Segundo Abrão Neto, a demora maior do efeito da pandemia nas importações se deve ao fato de que o desembaraço de mercadorias já contratadas e embarcadas antes da crise continuou sendo feito por algum tempo. Além disso, boa parte do comércio com os EUA é composta de trocas intra-companhia que podem ter demorado mais a refletir a queda de demanda.

“Foi um golpe muito duro nas trocas bilaterais, mas a avaliação é de que o fundo do poço já foi atravessado”, diz Abrão Neto, que foi secretário de comércio exterior no antigo Ministério do Desenvolvimento. Com a perspectiva de recuperação do comércio internacional de bens e serviços e a demanda que isso trará para o exportador brasileiro e americano, a expectativa é de recuperação gradual do comércio, embora ainda haja alguma dose de incerteza em relação ao comportamento da covid-19.

Outra variável que pode voltar a ganhar mais relevância é a tensão entre Estados Unidos e China. “Esse é um fator que vai permanecer durante muito tempo e que o mundo está incorporando como variável”, diz ele.

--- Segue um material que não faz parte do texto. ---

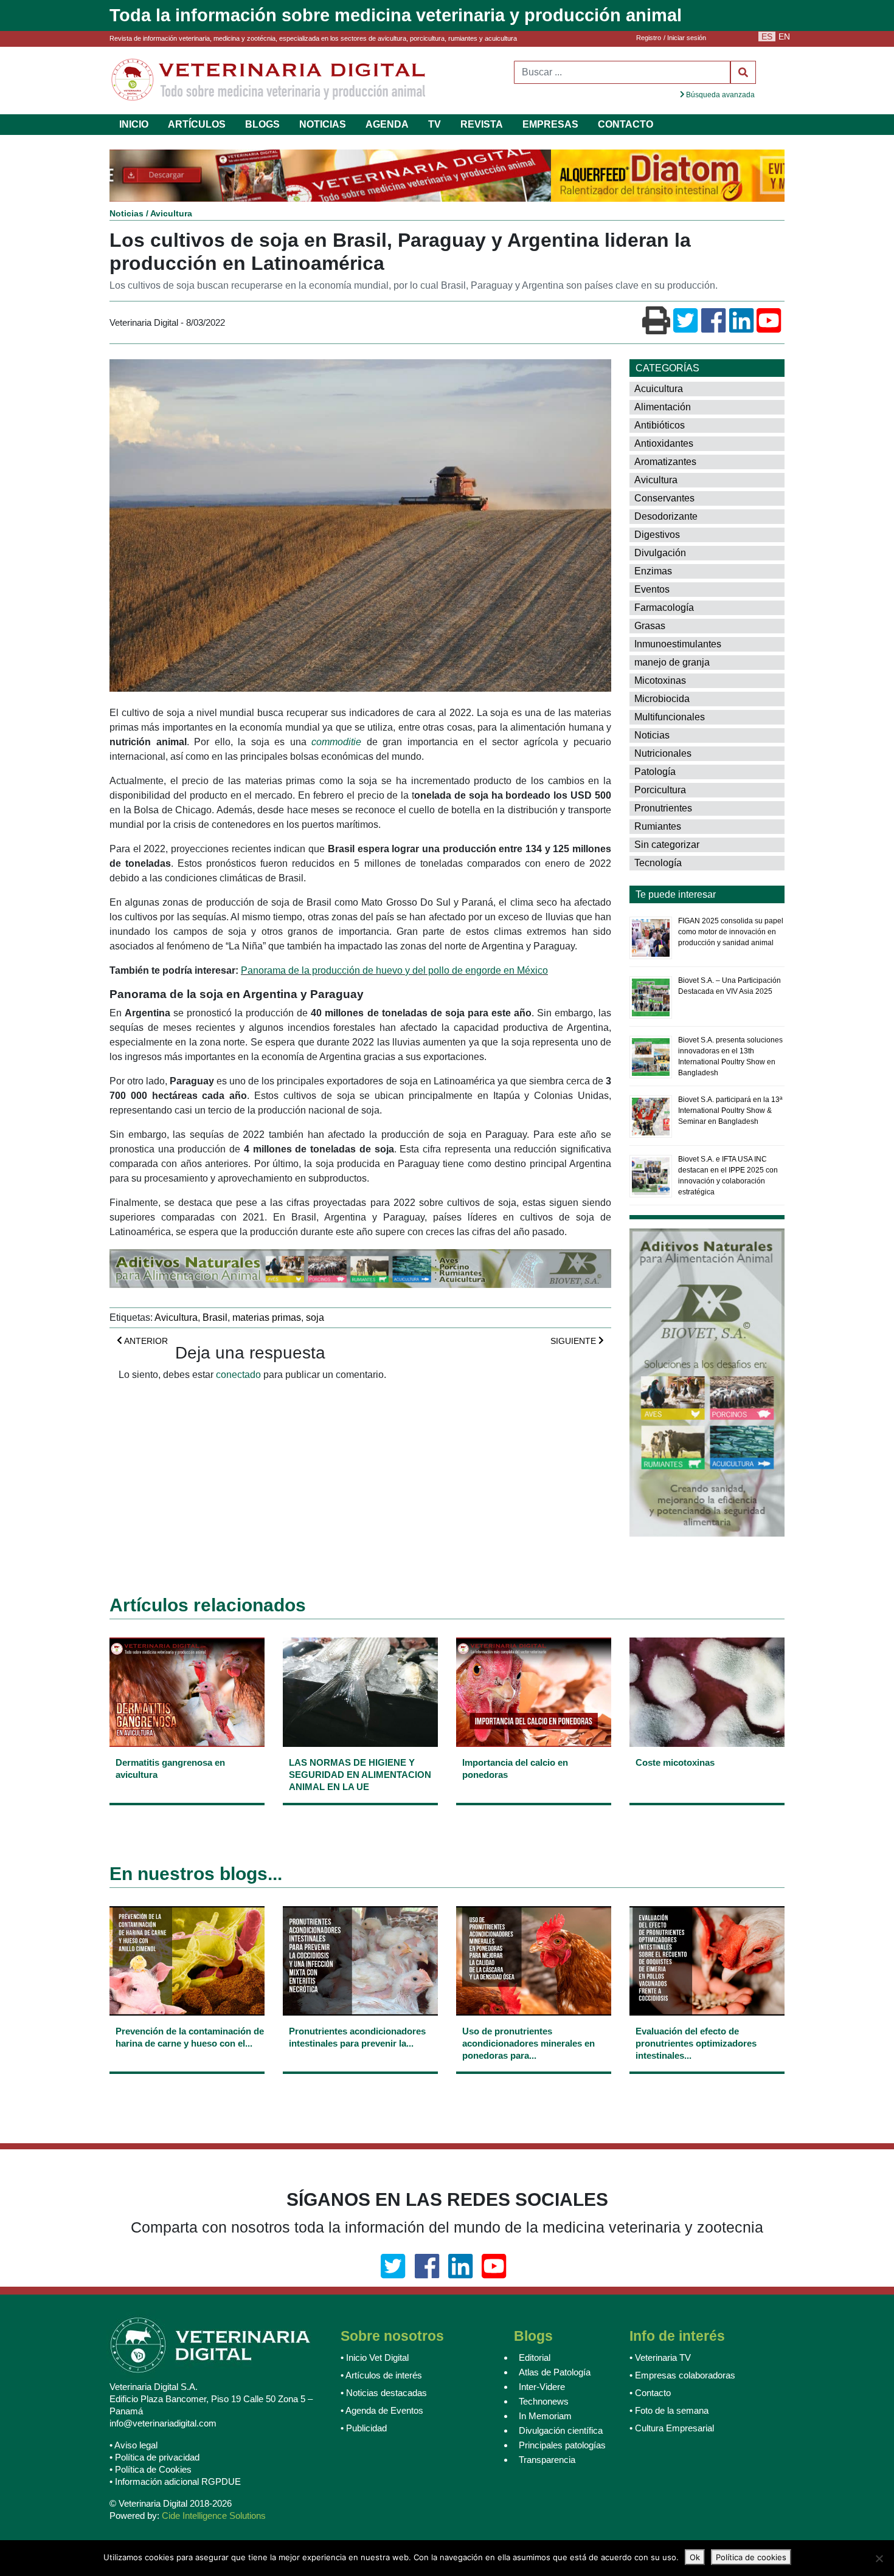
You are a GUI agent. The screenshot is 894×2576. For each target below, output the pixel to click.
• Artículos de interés (381, 2376)
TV (434, 124)
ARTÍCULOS (197, 124)
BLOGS (262, 124)
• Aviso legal (133, 2446)
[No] (879, 2558)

Essa variável, aponta Árabe Neto, é algo que não deve ser tão determinante para se analisar especificamente as relações Brasil-EUA, mas tem impacto no comércio internacional como um todo, já que essa tensão entre americanos e chineses traz instabilidade e sensação de segurança generalizadas. Ele lembra que em setembro do ano passado, há pouco mais de um ano, a projeção do Fundo Monetário Internacional (FMI) para 2020 era de um crescimento menor de 0,8 ponto percentual para a economia global em razão das tensões entre China e EUA. Na época, ainda não havia a perspectiva de pandemia que depois transformou todo o cenário deste ano, ressalta o ex-secretário de comércio exterior.

Com uma esperada trajetória mais tranquila em relação à pandemia, a variável da tensão entre os dois países, portanto, volta à cena, afirma ele. A necessidade de ter uma postura dura em relação à China, avalia, é um consenso entre democratas e republicanos nos EUA. “Mas a forma como os americanos vão tratar isso, se de forma mais confrontadora ou conciliadora, deve fazer muita diferença”, diz Árabe Neto. Isso depende de quem estará à frente da Casa Branca a partir de 2021.

Entre os fatores de curto prazo que podem ser importantes na recuperação do comércio bilateral, diz Árabe Neto, estão a retomada do fluxo de viagens entre os dois países, importantes para negociação não somente no campo comercial como para investimentos. Além disso, a expectativa é de avanços ainda este ano em temas não tarifários do comércio com os EUA, como acordos para facilitação de comércio e práticas regulatórias.

Outra questão no curto prazo se refere ao Sistema Geral de Preferências (SGP) que tem término previsto em dezembro, nota o executivo da Amcham. Por esse programa determinados produtos são exportados por países menos desenvolvidos com tarifa menor ou zero a países desenvolvidos que concedem o benefício. Segundo Árabe Neto, os produtos da lista do SGP dos EUA correspondem historicamente a cerca de 10% das exportações brasileiras. E o Brasil, diz, representa 11% do que os americanos importam dentro do SGP.

Welber Barral, estrategista de comércio exterior do Ourinvest e ex-secretário de comércio exterior, diz que a análise do SGP já está aberta no Congresso americano, mas a decisão só deverá sair após as eleições americanas. Como os itens do sistema são insumos para a indústria americana, há interesse de empresas importadoras dos EUA em manter o benefício, que inclusive pode ter a cesta de itens modificada. Ao mesmo tempo, porém, há pressão de fornecedores de outros países beneficiados do SGP em retirar o Brasil do sistema.